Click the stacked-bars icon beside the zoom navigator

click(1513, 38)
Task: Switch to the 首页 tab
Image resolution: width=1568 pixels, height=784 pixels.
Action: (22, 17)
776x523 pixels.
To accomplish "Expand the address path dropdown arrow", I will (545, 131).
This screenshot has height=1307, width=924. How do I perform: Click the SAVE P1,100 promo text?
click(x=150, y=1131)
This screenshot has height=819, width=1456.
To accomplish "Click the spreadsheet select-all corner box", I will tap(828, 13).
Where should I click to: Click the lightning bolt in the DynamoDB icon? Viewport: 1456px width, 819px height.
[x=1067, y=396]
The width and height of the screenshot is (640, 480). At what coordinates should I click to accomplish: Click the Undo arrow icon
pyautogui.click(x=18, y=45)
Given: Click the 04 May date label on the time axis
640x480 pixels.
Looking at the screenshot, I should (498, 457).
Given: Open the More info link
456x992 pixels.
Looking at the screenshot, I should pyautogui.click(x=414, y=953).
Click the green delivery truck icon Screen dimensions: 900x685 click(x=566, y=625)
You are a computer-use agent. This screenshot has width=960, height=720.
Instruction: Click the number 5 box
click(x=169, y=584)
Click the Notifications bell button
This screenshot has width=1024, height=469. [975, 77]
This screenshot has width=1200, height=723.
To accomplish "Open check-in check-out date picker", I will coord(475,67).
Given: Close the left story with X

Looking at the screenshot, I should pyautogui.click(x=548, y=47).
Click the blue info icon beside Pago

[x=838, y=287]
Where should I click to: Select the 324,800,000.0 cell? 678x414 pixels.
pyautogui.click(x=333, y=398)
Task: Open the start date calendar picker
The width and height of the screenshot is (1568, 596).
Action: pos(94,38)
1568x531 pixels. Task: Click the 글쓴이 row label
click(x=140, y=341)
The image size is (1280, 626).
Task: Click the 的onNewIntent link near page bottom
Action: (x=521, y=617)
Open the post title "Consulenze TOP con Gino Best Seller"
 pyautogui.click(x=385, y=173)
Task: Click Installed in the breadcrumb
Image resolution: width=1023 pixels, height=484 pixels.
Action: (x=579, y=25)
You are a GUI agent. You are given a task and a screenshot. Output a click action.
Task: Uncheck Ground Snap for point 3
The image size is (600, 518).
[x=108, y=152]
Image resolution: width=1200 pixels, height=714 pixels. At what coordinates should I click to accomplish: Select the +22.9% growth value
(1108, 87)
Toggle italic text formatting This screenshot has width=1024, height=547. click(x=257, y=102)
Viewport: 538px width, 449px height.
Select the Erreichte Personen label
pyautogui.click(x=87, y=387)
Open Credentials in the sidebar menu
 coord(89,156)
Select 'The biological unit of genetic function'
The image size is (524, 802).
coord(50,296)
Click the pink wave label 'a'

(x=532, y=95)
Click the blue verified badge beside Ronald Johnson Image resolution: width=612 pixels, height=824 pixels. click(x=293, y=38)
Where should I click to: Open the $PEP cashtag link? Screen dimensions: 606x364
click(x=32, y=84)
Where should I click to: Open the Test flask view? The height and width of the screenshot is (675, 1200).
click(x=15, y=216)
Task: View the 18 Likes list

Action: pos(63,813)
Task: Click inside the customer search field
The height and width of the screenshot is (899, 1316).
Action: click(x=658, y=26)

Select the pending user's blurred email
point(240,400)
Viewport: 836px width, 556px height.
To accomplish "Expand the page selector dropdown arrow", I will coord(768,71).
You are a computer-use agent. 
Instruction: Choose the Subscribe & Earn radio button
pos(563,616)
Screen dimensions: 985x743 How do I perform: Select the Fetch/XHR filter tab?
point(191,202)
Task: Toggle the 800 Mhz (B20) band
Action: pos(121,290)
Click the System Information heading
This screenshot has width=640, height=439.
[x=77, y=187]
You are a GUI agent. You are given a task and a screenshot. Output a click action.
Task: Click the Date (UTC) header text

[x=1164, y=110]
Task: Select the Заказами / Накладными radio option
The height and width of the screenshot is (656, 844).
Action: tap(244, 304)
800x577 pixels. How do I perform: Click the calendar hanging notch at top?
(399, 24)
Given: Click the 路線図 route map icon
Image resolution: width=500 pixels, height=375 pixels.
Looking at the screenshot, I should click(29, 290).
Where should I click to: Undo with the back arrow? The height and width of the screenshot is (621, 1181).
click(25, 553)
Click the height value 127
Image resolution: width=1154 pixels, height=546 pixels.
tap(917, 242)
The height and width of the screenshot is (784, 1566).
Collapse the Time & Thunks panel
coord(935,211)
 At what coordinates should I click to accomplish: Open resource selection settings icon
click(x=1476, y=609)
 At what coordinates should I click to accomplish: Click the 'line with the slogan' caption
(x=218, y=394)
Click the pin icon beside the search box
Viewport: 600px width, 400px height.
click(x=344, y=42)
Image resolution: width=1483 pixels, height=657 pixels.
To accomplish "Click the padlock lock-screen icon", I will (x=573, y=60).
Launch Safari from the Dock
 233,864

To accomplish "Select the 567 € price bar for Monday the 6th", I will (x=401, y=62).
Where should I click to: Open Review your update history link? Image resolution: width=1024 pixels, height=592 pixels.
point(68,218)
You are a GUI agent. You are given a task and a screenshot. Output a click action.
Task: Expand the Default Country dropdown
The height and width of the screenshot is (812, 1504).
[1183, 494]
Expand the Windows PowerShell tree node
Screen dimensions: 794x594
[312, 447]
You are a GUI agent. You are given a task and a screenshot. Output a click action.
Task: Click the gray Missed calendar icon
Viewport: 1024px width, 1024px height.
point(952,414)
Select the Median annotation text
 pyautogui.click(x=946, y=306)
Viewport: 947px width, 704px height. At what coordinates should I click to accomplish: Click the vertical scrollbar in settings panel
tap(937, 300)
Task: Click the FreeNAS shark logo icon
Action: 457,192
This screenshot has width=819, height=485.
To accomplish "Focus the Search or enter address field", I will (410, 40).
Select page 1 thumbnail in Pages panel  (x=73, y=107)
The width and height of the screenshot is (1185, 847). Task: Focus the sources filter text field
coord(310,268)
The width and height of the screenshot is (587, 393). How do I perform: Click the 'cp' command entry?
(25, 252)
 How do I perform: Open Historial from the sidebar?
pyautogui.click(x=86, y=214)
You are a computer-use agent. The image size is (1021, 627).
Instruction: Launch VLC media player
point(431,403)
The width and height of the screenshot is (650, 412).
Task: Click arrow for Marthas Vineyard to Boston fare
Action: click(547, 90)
^^^^
-- Goal of the exercise --
Everything from the first line of the data through the line holding "You are a computer-use agent. This" should be output exactly, and no other lines.

-- Written answer --
Click the stacked-bars icon beside the zoom navigator

click(1513, 38)
Task: Switch to the 首页 tab
Image resolution: width=1568 pixels, height=784 pixels.
Action: (22, 17)
776x523 pixels.
To accomplish "Expand the address path dropdown arrow", I will (545, 131).
This screenshot has height=1307, width=924. How do I perform: Click the SAVE P1,100 promo text?
click(x=150, y=1131)
This screenshot has height=819, width=1456.
To accomplish "Click the spreadsheet select-all corner box", I will tap(828, 13).
Where should I click to: Click the lightning bolt in the DynamoDB icon? Viewport: 1456px width, 819px height.
[x=1067, y=396]
The width and height of the screenshot is (640, 480). At what coordinates should I click to accomplish: Click the Undo arrow icon
pyautogui.click(x=18, y=45)
Given: Click the 04 May date label on the time axis
640x480 pixels.
Looking at the screenshot, I should (498, 457).
Given: Open the More info link
456x992 pixels.
Looking at the screenshot, I should pyautogui.click(x=414, y=953).
Click the green delivery truck icon Screen dimensions: 900x685 click(x=566, y=625)
You are a computer-use agent. This screenshot has width=960, height=720.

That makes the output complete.